Amadeo Salvatierra, Calle República de Venezuela, near the Palacio de la Inquisición, Mexico City DF, January 1976. So what did Manuel, Germán, and Arqueles say? I asked them. What did they say about what? one of them said. About Cesárea, of course, I said. Very little. Maples Arce hardly remembered her. Neither did Arqueles Vela. List said he'd only heard of her. When Cesárea Tinajero was in Mexico, he lived in Puebla. According to Maples she was a very young girl, very quiet. And that was all they told you? That was all. And what about Arqueles? More of the same, nothing. And how did you find me? Through List, they said, he told us that you, Amadeo, must have more information about her. And what did Germán say about me? That you really had known her, that before you joined the stridentists you were part of Cesárea's group, the visceral realists. He also told us about a magazine, a magazine that he said Cesárea published back then, Caborca he said it was called. That Germán, I said and I poured myself another shot of Los Suicidas. At the rate we were going the bottle wouldn't last until dark. Drink up, boys, drink up and don't worry, if we finish this bottle we'll go down and buy another one. Of course, it won't be the same as the one we've got now, but it'll be better than nothing. Ah, what a shame they don't make Los Suicidas mezcal anymore, what a shame that time passes, don't you think? what a shame that we die, and get old, and everything good goes galloping away from us.

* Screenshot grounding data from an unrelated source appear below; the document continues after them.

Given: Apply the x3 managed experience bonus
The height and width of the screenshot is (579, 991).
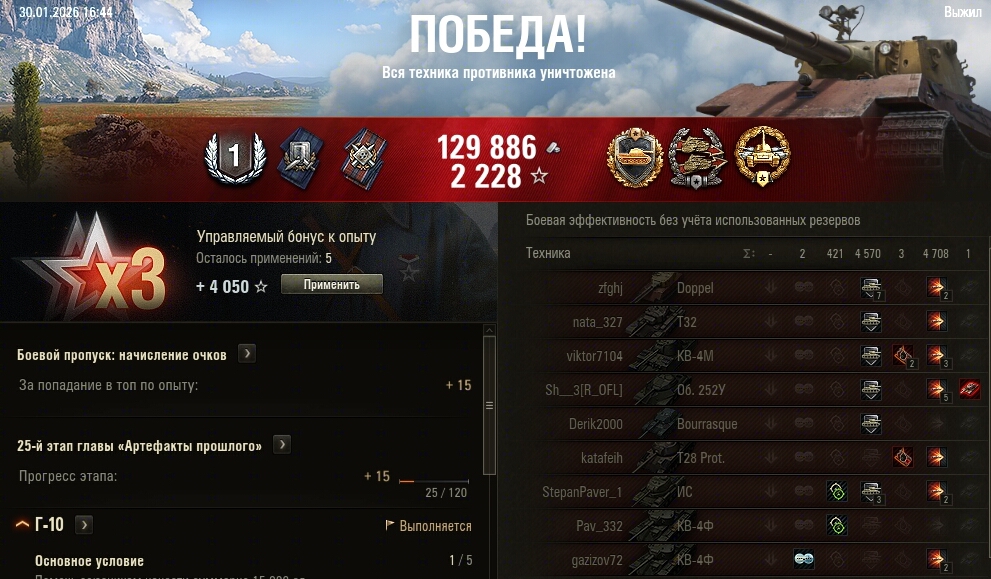Looking at the screenshot, I should coord(332,284).
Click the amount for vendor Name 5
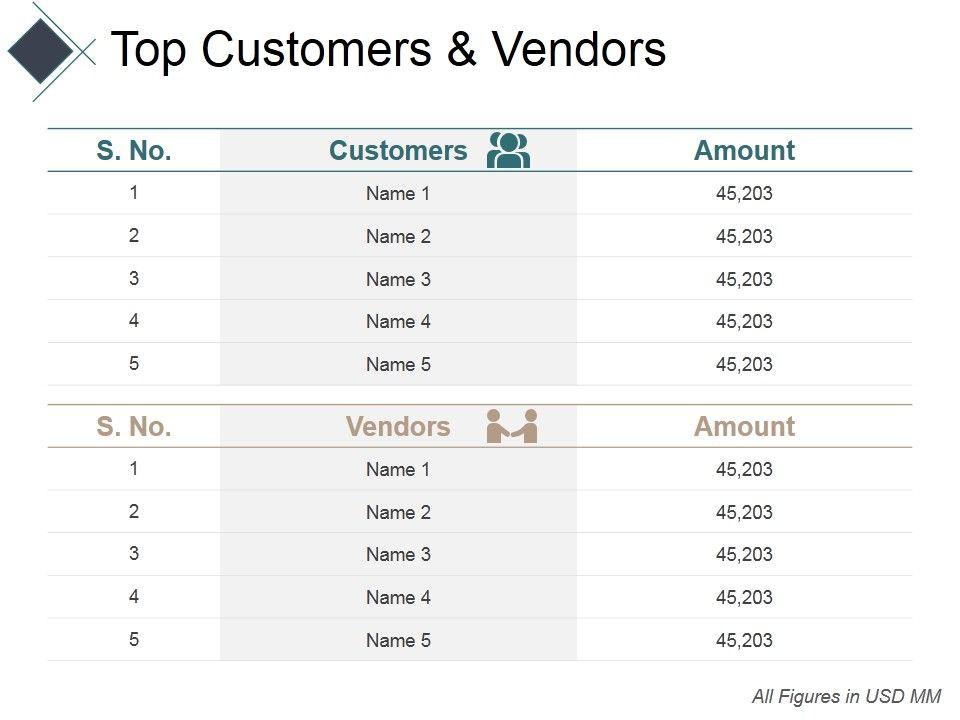 coord(744,640)
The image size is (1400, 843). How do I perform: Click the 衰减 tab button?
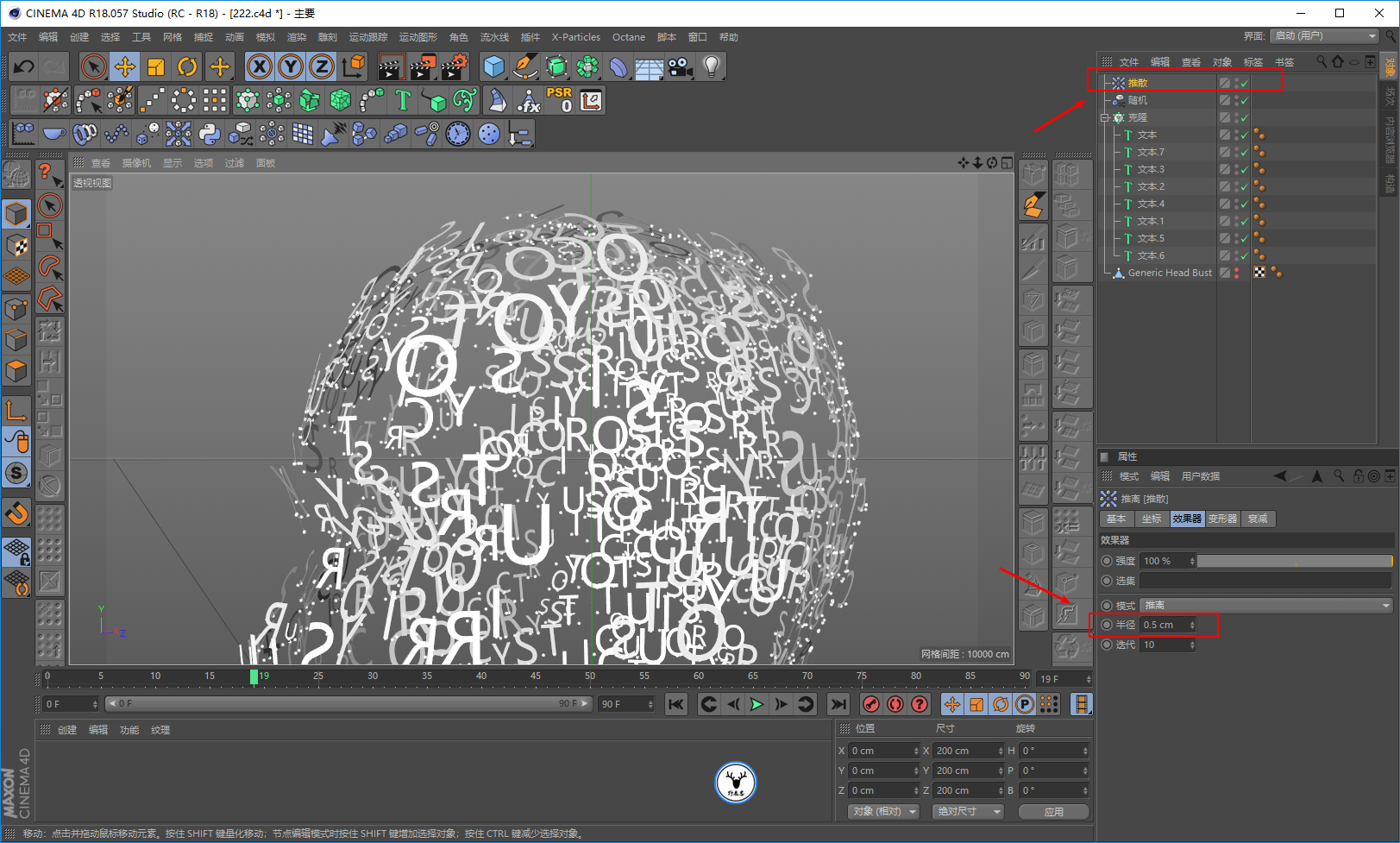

Joaquín Font, Calle Colima, Colonia Condesa, Mexico City DF, October 1976. Now that the days are going by, coldly, in the cold way that days go by, I can say without the slightest resentment that Belano was a romantic, often pretentious, a good friend to his friends, I hope and trust, although no one really knew what he was thinking, probably not even Belano himself. Ulises Lima, on the other hand, was much friendlier and more radical. Sometimes he seemed like Vaché's younger brother. Other times he seemed like an extraterrestrial. He smelled strange. This I know, this I can say, this I can attest to because on two unforgettable occasions he showered at my house. More precisely: he didn't smell bad, he had a strange smell, as if he'd just emerged from a swamp and a desert at the same time. Extreme wetness and extreme dryness, the primordial soup and the barren plain. At the same time, gentlemen! A truly unnerving smell! It bothered me, for reasons that aren't worth getting into here. His smell, I mean. Characterologically, Belano was extroverted and Ulises was introverted. In other words, I had more in common with Belano. Belano knew how to swim with the sharks much better than Lima did, no doubt about that. Much better than I did. He came across better, he knew how to handle things, he was more disciplined, he could pretend more convincingly. Good old Ulises was a ticking bomb, and what was worse, socially speaking, was that everyone knew or could sense that he was a ticking bomb and no one wanted him to get too close, for obvious and understandable reasons. Ah, Ulises Lima… He wrote constantly, that's what I remember most about him, in the margins of books that he stole and on pieces of scrap paper that he was always losing. And he never wrote poems, he wrote stray lines that he'd assemble into long, strange poems later on if he was lucky… Belano, on the other hand, wrote in notebooks… They both still owe me money…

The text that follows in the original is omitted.